A 45-year-old male presents 8 months after a midshaft humerus fracture treated with casting. Radiographs show a distinct "elephant shoe" appearance at the fracture site with no bridging callus. What is the most appropriate definitive management?

. Pulsed electromagnetic field therapy
. Rigid internal fixation without bone grafting
. Exchange nailing with reaming
. Bone grafting alone
. Platelet-rich plasma injection

Correct Answer & Explanation

. Rigid internal fixation without bone grafting


Explanation

The "elephant shoe" appearance indicates a hypertrophic nonunion, which has excellent biological healing potential but lacks adequate mechanical stability. The treatment of choice is rigid internal fixation to provide stability, typically without the need for bone grafting.

Question 12437

Topic: 2. Trauma

Which of the following biomechanical environments is an absolute requirement for primary (strain-free) bone healing to occur?

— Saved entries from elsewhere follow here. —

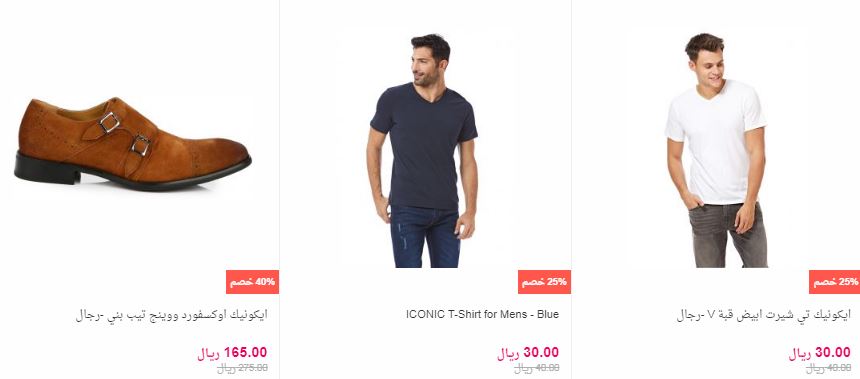Click the 30.00 ريال price of blue T-shirt

(x=528, y=353)
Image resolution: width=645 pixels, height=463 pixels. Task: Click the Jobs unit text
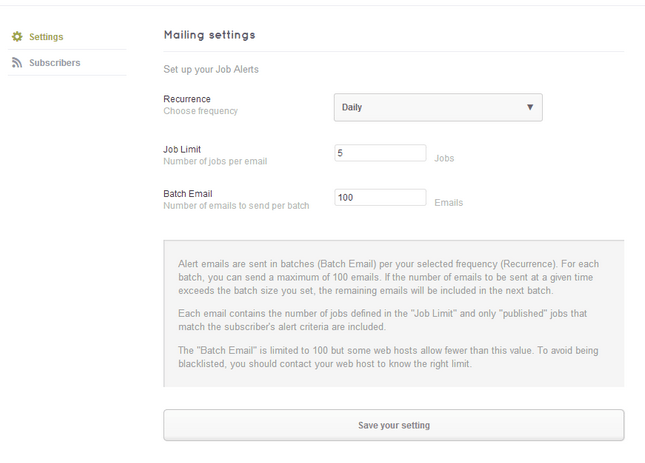(x=444, y=158)
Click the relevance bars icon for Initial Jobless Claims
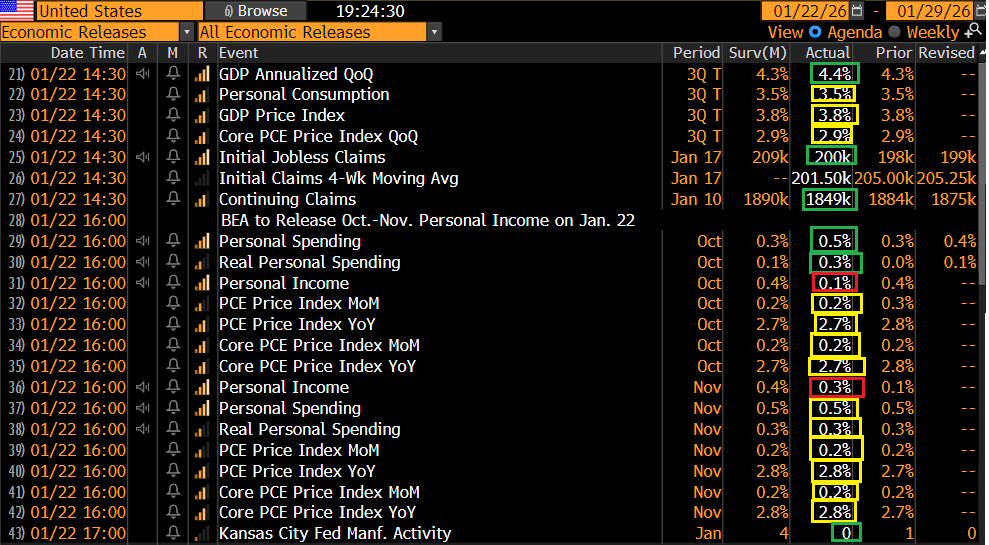 [x=202, y=158]
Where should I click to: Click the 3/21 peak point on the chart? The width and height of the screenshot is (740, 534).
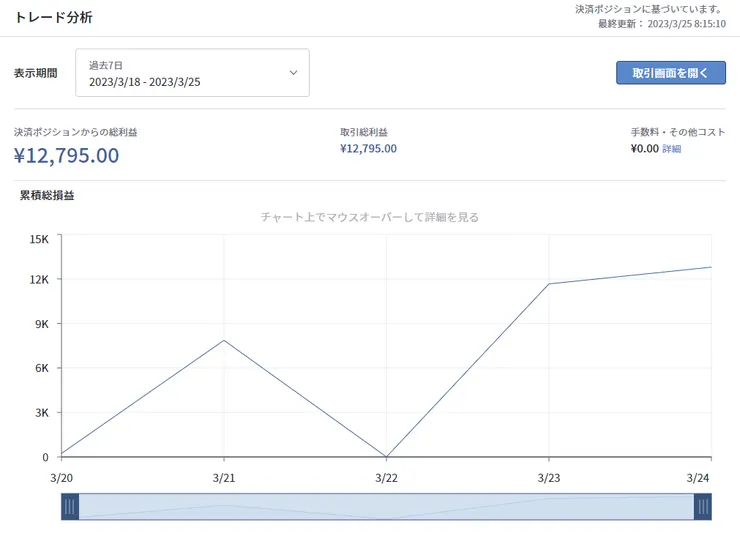(224, 340)
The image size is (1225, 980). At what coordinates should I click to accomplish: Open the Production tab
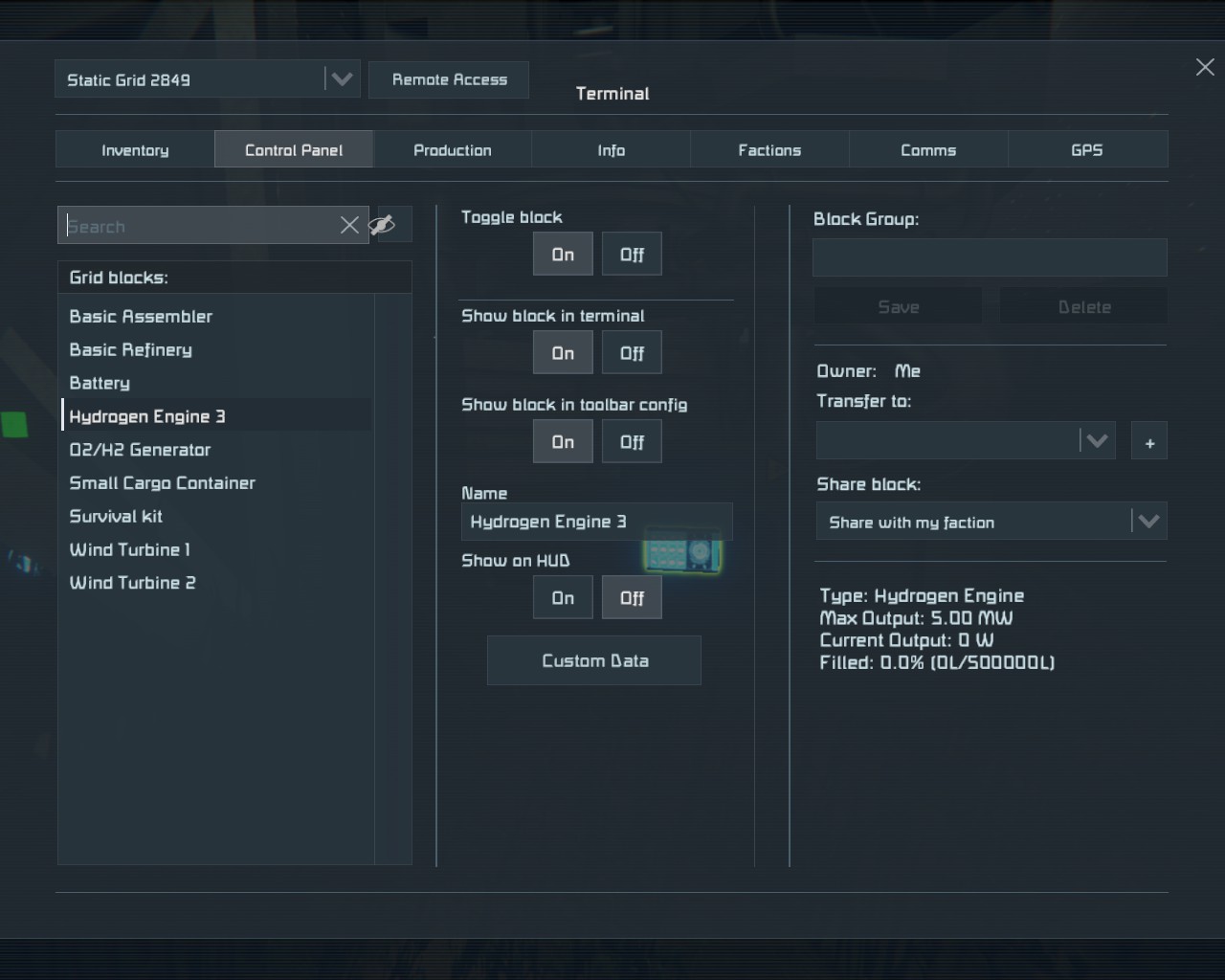[x=453, y=150]
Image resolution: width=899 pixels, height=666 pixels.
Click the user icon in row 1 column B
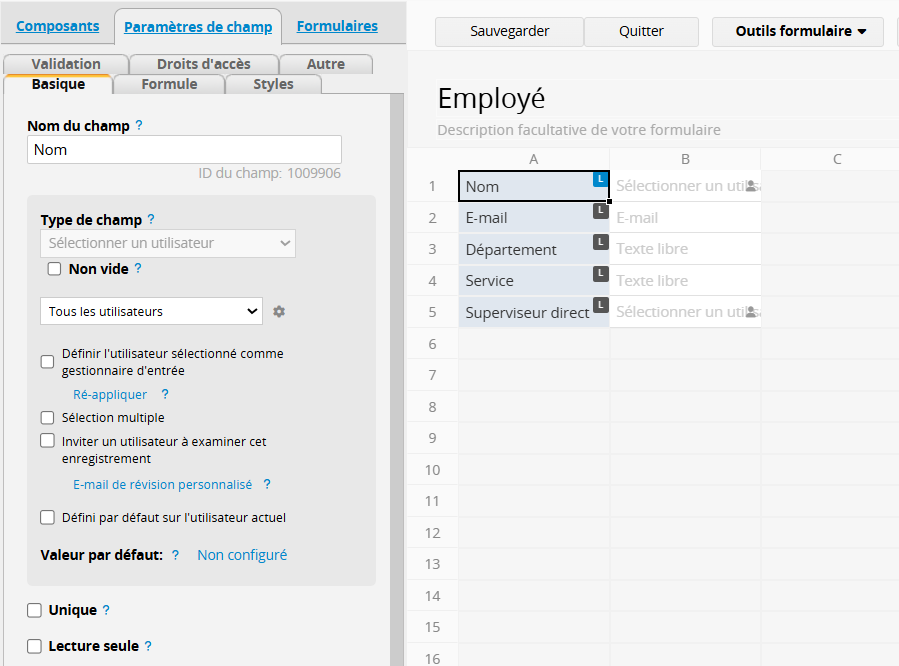pos(751,186)
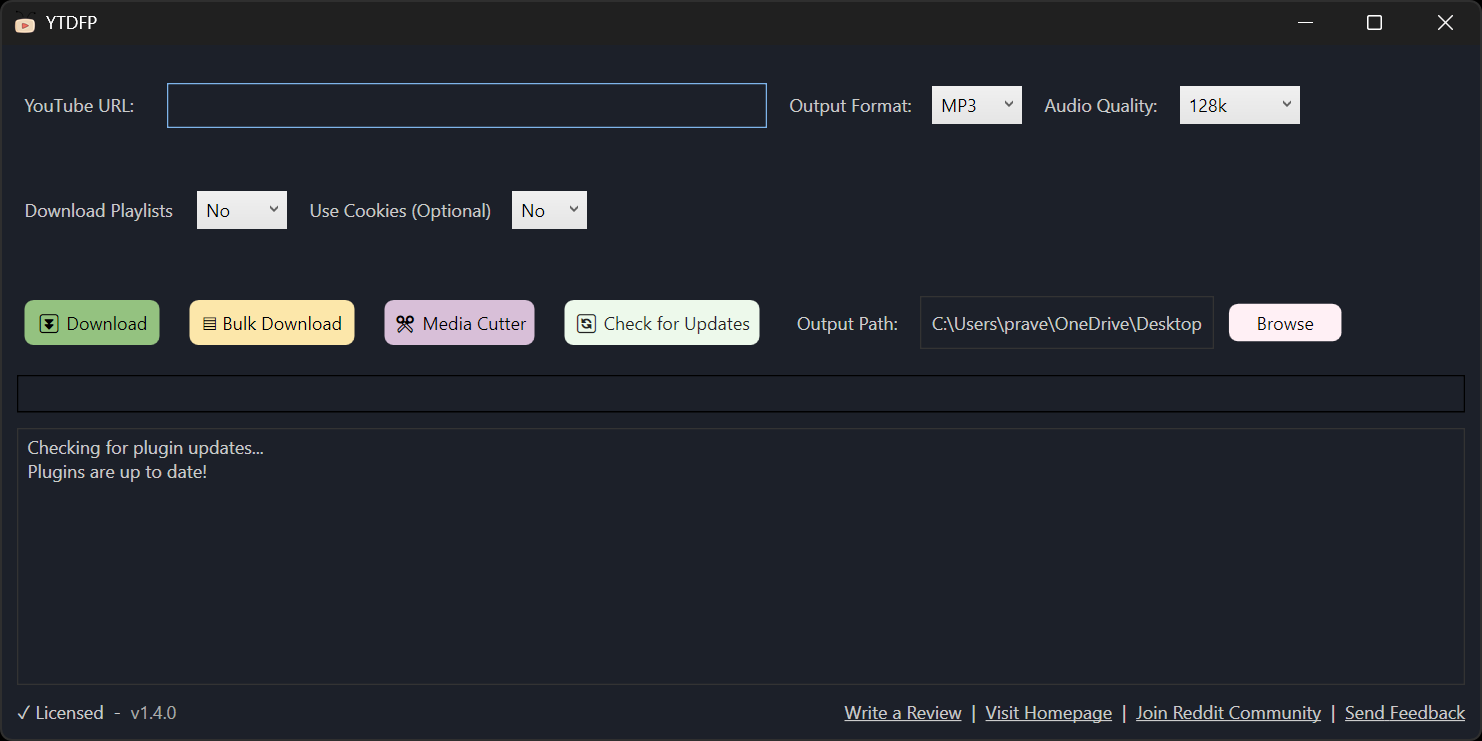Click the list icon on Bulk Download
Viewport: 1482px width, 741px height.
coord(209,324)

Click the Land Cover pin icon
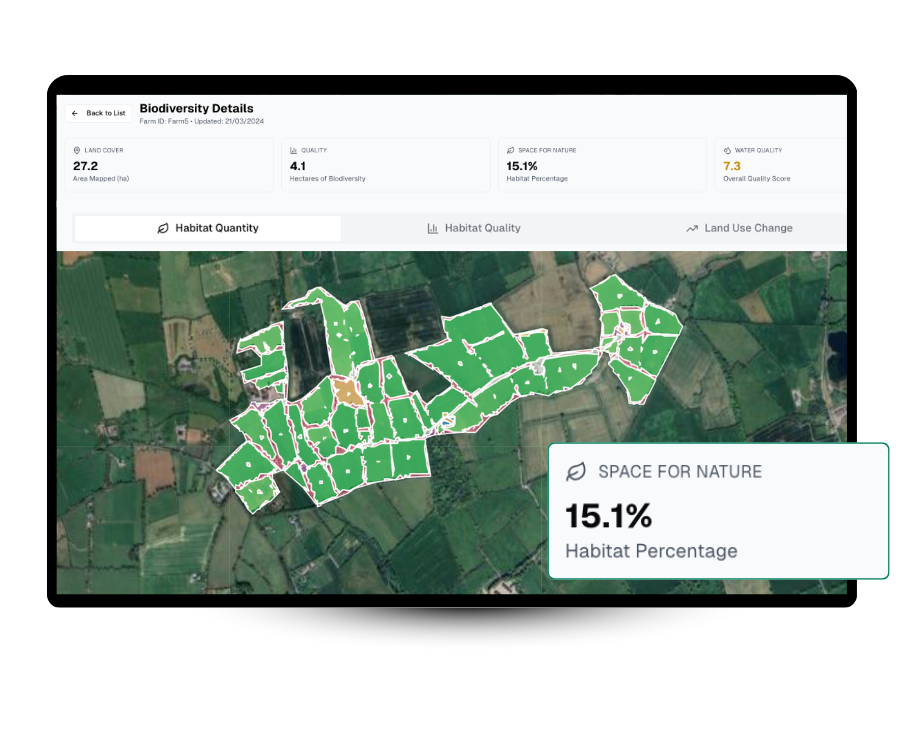click(x=77, y=150)
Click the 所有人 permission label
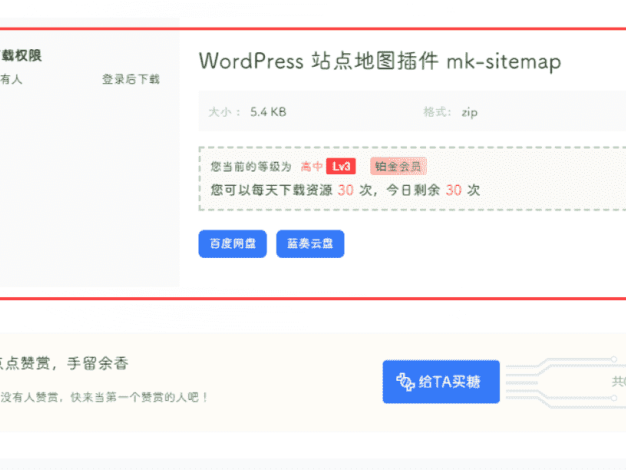Image resolution: width=626 pixels, height=470 pixels. coord(10,80)
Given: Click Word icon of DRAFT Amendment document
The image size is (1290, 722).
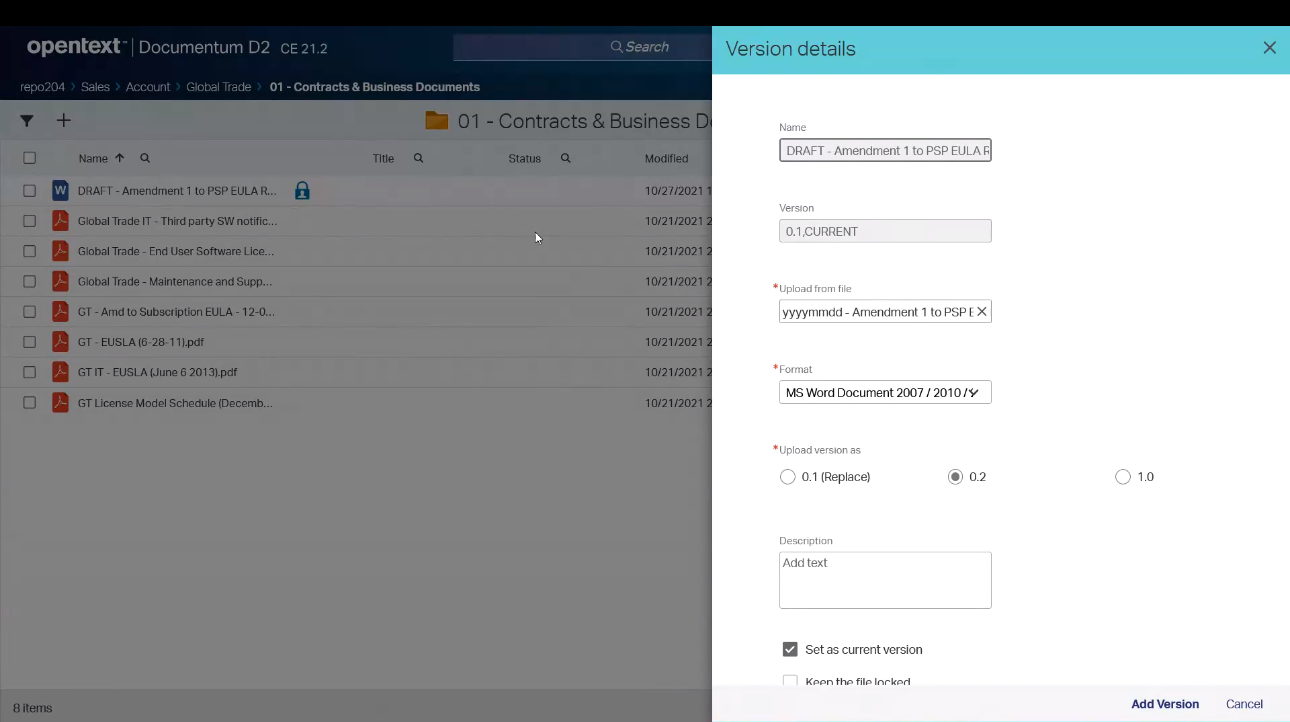Looking at the screenshot, I should [60, 191].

. High strain environment to stimulate callous formation
. Presence of a robust hematoma and intact periosteum
. Micro-motion at the fracture site to induce endochondral ossification
. Absolute stability with less than 2% strain at the fracture site
. Relative stability with up to 10% strain

Correct Answer & Explanation

. Absolute stability with less than 2% strain at the fracture site


Explanation

Primary bone healing requires absolute stability with less than 2% strain and direct apposition of fracture fragments. This allows cutting cones to directly cross the fracture site without the formation of an intermediate cartilaginous callus.

Question 12438

Topic: 2. Trauma

A 30-year-old male with a closed, highly comminuted tibial shaft fracture develops severe pain out of proportion to the injury. Which of the following Delta pressure measurements (diastolic blood pressure minus compartment pressure) is considered an absolute indication for emergent fasciotomy?

. Greater than 40 mmHg
. Greater than 30 mmHg
. Less than 30 mmHg
. Less than 45 mmHg
. Less than 10 mmHg absolute pressure

Correct Answer & Explanation

. Less than 30 mmHg


Explanation

A Delta pressure (diastolic blood pressure minus compartment pressure) of less than 30 mmHg indicates inadequate tissue perfusion and is the standard threshold indicating the need for an emergent fasciotomy to treat compartment syndrome.

Question 12439

Topic: Pelvic & Acetabular Trauma
An anteroposterior compression (APC) Type III pelvic ring injury involves complete disruption of the pubic symphysis and both the anterior and posterior sacroiliac ligaments. What is statistically the most common anatomical source of life-threatening hemorrhage in such injuries?
. Superior gluteal artery
. Presacral venous plexus
. External iliac artery
. Obturator artery
. Internal pudendal artery

Correct Answer & Explanation

. Presacral venous plexus


Explanation

While arterial bleeding (e.g., superior gluteal or internal pudendal) can be fatal and requires embolization, the majority (approximately 80%) of massive retroperitoneal bleeding in pelvic ring disruptions originates from the presacral venous plexus and bleeding cancellous bone surfaces.

Question 12440

Topic: 2. Trauma

A 35-year-old female falls from a height and sustains a sacral fracture. According to the Denis classification, which zone of injury carries the highest risk of neurological deficit?

. Zone 1 (Alar)
. Zone 2 (Foraminal)
. Zone 3 (Central canal)
. Zone 4 (Sacroiliac joint)
. Zone 5 (Coccygeal)

Correct Answer & Explanation

. Zone 3 (Central canal)


Explanation

Denis Zone 3 involves the central sacral canal and carries the highest risk of neurological injury (up to 57%), commonly affecting bowel, bladder, and sexual function.